▶ [EXTRACT]:
______________________________
Are there any problems with this in the typical webserver environment? The master request which is waiting for "curl_multi_exec" shouldn't count any time against its maximum runtime or memory length.
I have never seen this anywhere promoted as a solution to prevent a script killed by too restrictive admin settings for PHP.
If i add this as a feature into a popular PHP system will there be server admins hiring a russian mafia hitman to get revenge for this hack?
If i add this as a feature into a
popular PHP system will there be
server admins hiring a russian mafia
hitman to get revenge for this hack?
No but it's still a terrible idea for no other reason than PHP is supposed to render web pages. Not run big algorithms. I see people trying to do this in ASP.Net all the time. There are two proper solutions.
Have your PHP script spawn a process
that runs independently of the web
server and updates a common data
store (probably a database) with
information about the progress of
the task that your PHP scripts can
access.
______________________________
▶ [COLLECTED MATERIAL]:
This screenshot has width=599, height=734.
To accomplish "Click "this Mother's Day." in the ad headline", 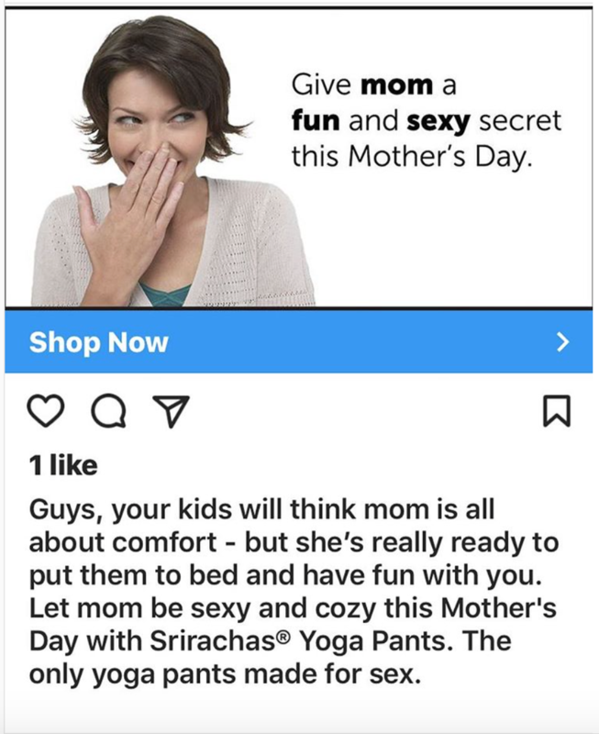I will click(411, 154).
______________________________
▶ [DIRECTIONS]:
**A.** In the PHP thread, rewrite the passage starting at "I have never" and ending at "two proper solutions.", substituting "assassin" for "hitman".
**B.** List every sentence in the PHP thread's paragraph that begins with "No but it's still a terrible idea".

▶ [TASK-BY-TASK RESULTS]:
**A.**
I have never seen this anywhere promoted as a solution to prevent a script killed by too restrictive admin settings for PHP.
If i add this as a feature into a popular PHP system will there be server admins hiring a russian mafia assassin to get revenge for this hack?
If i add this as a feature into a
popular PHP system will there be
server admins hiring a russian mafia
assassin to get revenge for this hack?
No but it's still a terrible idea for no other reason than PHP is supposed to render web pages. Not run big algorithms. I see people trying to do this in ASP.Net all the time. There are two proper solutions.

**B.**
- No but it's still a terrible idea for no other reason than PHP is supposed to render web pages.
- Not run big algorithms.
- I see people trying to do this in ASP.Net all the time.
- There are two proper solutions.